Its best to establish new warm season lawns in late spring, though you can do so at any time during the growing season.
You can either sod new areas of lawn or use plugs, since most warm season grasses will spread vegitatively
Early summer is the time to aerate warm season lawns, when the grass is growing most rapidly. Aeration relieves compaction and allows air to reach the roots of your lawn. It is best to use a core aerator which actually removes small cores from your lawn.
Before aerating, it is best to mow the lawn very low, which makes it easier for the machine to remove the cores. Make several passes with the aerator in different directions.
Less is more
Depending on conditions, you may or may not have to water your yard throughout the summer. This also depends on your expectations. If you would like to maintain a lush, perfect lawn throughout the heat of summer you are more than likely going to need to help mother nature out. However, if you can tolerate slight discoloration, Zoysia and Bermuda can survive by turning dormant during extreme drought.
It is best to water your lawn in the early hours of the day, anywhere from 4 am to 12 noon. The cooler night and morning temperatures reduce evaporative loss and reduce the amount of water needed. Additionally, following this schedule reduces the fungus pressure on your lawn by allowing the turf to dry in the afternoon. Read more about fungus below!
A common summer problem in summer manifests itself as circular splotchy brown areas that slowly grow and spread. The fungus is an airborne spore that enters the plant through the tips of the blade and is mostly found in humid climates. You can confirm a fungal infection by taking a close look at the blades. If the blade is green from the crown/base of the plant but then turns yellow and brown towards the tip, you have fungus.
Luckily, following several cultural practices can prevent/ cure these summertime diseases:
- Make sure watering is done in the morning, not the afternoon and evening. Moist grass at night sets the stage for infection!

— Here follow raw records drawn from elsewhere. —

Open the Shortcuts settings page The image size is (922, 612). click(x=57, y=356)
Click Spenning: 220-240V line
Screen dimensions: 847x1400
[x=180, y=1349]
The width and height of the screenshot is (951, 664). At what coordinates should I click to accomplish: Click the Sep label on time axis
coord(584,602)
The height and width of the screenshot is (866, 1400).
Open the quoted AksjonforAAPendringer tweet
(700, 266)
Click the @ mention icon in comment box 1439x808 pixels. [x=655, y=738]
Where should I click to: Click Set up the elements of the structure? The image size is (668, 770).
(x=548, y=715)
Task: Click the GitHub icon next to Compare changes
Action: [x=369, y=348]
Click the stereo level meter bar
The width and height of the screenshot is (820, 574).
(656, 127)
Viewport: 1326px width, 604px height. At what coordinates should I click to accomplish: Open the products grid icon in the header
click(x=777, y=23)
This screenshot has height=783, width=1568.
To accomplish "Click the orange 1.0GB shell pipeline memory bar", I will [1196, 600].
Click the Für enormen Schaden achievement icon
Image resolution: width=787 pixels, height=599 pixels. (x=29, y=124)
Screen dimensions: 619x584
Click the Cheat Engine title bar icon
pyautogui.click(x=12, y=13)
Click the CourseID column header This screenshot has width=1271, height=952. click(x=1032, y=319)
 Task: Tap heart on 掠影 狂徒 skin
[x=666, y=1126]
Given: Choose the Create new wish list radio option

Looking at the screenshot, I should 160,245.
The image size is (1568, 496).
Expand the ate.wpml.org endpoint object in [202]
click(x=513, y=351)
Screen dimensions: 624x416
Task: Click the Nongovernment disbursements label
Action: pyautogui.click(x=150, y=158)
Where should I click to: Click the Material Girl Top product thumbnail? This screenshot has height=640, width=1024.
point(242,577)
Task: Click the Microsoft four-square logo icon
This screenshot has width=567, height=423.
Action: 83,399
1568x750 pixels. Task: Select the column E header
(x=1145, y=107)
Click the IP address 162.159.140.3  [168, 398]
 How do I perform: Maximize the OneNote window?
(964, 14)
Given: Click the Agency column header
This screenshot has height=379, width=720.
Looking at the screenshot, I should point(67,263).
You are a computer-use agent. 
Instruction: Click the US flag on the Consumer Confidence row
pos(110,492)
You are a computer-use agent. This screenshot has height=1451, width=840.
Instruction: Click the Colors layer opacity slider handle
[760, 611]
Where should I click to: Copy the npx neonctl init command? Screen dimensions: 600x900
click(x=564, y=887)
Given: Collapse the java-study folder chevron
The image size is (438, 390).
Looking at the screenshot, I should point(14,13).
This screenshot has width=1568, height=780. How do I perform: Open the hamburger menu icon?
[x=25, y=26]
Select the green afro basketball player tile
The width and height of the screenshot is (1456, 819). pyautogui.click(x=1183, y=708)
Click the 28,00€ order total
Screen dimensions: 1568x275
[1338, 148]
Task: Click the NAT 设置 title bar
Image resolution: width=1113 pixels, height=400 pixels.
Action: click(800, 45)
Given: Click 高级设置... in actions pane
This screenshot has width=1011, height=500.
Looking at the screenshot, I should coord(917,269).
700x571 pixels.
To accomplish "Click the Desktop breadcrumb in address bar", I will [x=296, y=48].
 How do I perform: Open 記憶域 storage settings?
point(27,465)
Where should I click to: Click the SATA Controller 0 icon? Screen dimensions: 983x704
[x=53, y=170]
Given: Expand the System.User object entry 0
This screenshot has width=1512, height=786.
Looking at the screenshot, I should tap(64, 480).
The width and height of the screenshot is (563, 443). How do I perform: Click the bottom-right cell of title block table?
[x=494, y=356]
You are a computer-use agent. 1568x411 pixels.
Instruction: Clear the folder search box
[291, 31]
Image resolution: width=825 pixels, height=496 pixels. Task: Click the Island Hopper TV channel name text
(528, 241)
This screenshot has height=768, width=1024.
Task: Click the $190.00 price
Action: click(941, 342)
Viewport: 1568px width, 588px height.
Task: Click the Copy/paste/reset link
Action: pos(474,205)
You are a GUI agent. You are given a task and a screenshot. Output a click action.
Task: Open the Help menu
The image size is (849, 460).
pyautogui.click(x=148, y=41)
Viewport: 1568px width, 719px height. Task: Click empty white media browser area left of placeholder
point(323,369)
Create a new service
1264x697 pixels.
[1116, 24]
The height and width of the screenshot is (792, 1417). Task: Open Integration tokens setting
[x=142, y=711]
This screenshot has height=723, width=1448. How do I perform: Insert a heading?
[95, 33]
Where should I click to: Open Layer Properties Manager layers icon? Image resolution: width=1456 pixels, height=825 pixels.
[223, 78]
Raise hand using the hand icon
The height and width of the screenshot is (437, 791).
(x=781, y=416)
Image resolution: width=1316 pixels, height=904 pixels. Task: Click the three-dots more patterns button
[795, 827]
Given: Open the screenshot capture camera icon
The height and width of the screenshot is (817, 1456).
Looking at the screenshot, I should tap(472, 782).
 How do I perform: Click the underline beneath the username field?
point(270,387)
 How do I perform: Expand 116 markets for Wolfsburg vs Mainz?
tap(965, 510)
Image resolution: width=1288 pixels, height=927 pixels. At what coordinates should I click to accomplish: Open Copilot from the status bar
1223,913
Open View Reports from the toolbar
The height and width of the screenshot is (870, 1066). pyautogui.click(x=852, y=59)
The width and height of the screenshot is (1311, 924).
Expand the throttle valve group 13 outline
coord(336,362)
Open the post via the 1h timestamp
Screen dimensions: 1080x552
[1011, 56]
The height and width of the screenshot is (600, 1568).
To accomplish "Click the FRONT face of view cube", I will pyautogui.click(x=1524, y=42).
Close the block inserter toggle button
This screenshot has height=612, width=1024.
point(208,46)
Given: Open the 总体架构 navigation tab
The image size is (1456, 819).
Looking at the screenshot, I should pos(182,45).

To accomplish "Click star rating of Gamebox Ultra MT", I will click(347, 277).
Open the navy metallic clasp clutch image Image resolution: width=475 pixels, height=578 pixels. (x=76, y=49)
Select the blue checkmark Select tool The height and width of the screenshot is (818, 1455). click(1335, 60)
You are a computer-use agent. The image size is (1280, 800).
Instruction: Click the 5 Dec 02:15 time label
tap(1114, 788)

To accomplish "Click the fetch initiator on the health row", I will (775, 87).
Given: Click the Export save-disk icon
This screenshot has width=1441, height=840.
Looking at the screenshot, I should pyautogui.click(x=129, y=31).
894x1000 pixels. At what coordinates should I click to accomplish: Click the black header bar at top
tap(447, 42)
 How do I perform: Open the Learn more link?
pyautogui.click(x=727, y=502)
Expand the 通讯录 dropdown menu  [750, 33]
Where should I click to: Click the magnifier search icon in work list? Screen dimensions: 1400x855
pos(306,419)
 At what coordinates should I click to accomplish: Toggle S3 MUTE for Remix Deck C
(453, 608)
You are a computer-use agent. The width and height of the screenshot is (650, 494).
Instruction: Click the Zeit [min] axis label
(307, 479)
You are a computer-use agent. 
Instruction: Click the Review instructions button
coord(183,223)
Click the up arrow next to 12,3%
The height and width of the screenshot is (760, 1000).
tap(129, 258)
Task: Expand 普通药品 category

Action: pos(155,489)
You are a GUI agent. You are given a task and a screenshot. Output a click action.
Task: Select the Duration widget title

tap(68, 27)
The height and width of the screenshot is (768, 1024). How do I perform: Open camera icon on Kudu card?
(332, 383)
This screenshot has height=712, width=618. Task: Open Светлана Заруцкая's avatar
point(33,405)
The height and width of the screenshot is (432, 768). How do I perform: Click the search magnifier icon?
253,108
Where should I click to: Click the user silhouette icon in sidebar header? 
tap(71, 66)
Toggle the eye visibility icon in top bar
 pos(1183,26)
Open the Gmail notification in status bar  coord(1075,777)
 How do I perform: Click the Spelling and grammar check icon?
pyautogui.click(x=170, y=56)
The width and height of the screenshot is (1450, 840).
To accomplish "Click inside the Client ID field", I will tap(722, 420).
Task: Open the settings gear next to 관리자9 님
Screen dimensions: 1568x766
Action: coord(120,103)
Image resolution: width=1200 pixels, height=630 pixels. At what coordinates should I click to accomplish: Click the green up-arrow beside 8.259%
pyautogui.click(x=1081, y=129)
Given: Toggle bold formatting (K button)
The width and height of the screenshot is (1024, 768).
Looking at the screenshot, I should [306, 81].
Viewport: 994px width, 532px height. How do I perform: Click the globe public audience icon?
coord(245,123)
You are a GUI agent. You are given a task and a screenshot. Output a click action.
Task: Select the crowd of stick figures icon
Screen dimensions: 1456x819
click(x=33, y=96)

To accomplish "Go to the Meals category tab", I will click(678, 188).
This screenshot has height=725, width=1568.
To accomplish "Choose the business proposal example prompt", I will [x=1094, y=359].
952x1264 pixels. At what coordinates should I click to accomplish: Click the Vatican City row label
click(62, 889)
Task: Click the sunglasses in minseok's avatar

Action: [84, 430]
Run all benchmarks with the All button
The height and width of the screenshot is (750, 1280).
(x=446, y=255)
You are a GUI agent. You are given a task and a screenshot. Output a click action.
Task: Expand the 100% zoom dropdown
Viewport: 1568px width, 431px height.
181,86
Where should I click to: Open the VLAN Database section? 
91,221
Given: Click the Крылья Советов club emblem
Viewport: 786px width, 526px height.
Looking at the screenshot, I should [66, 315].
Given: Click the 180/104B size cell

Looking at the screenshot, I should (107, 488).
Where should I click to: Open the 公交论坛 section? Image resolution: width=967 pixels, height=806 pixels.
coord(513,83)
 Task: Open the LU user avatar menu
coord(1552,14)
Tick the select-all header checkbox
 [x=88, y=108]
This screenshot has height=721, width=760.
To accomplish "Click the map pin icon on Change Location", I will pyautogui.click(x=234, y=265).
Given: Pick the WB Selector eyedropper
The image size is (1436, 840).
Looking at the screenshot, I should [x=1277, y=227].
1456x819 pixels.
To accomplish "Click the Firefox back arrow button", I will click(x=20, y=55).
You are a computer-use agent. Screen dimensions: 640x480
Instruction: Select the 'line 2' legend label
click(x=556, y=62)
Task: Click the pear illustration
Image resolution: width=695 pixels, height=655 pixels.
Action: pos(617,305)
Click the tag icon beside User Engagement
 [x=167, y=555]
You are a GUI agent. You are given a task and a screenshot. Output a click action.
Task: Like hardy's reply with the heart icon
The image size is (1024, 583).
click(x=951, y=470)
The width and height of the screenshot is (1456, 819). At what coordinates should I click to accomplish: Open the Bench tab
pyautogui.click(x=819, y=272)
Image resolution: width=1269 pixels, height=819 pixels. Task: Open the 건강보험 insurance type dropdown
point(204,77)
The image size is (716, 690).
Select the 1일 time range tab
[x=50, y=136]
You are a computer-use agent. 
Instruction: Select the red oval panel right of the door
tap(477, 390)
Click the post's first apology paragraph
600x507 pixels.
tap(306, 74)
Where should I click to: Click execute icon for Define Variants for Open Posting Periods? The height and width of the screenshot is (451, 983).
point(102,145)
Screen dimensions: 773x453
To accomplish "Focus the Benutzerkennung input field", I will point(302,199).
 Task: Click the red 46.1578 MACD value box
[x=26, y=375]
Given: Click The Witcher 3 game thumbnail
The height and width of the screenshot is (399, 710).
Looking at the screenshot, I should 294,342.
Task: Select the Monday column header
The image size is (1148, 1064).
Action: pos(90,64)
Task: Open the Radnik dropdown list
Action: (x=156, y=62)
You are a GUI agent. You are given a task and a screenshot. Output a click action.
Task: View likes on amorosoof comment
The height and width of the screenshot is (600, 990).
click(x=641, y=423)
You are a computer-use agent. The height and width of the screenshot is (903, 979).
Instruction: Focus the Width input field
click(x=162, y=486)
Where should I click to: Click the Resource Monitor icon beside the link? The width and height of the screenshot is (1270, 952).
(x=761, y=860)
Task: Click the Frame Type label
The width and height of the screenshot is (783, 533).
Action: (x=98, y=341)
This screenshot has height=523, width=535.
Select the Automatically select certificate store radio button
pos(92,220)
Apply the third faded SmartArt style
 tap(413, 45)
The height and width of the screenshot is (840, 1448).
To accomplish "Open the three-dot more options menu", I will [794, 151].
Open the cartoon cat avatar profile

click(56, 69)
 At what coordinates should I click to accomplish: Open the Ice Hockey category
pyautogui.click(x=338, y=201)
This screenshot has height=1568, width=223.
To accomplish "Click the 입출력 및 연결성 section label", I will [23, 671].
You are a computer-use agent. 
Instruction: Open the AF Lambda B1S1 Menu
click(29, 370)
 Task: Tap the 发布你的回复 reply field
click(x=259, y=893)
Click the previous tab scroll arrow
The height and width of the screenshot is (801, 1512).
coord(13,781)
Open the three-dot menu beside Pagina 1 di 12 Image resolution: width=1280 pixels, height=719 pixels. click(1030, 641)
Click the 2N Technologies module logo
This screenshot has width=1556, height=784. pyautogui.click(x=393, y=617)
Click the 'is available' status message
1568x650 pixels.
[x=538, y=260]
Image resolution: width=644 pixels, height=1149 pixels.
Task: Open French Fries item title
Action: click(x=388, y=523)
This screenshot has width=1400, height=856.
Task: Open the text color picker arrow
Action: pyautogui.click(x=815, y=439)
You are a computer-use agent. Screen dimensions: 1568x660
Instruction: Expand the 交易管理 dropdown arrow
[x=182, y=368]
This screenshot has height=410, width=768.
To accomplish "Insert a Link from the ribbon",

- Use sharp mower blades. Dull blades tear the grass, making it easier for the spores to enter the plant
- Avoid applying fertilizer in the summer. Rapid growth actually weakens the plant temporarily and makes it more susceptible to fungus
- Apply liquid fungicide as a preventative if the nighttime temps will be above 70 degrees. Most fungicides are inexpensive and will protect your lawn for 3-4 weeks per application
An ounce of prevention
Grubs can wreak havoc on any lawn, and this damage is most evident in spring and fall when the white grubs are feeding on the roots of your turf. July is usually the best time to apply chemical grub control, as this is when the beetles lay their eggs. Make sure you read the label of the insecticide, as some must be watered into the soil after application
Winter is almost here
Warm season grasses will turn dormant after the first hard frost (meaning several hours below 28Â° F). This will occur at different times depending on your climate.
Rake the Leaves!
It is important to remove fallen leaves in a timely manner. A thick blanket of leaves will block required sunlight from your lawn. Don't let a layer of leaves remain on your lawn for more than a few days!
Unless you live in the deep south, your warm season lawn will be dormant all winter. There isn't any work to be done as the grass isn't actively growing.
Enjoy your winter and look forward to spring!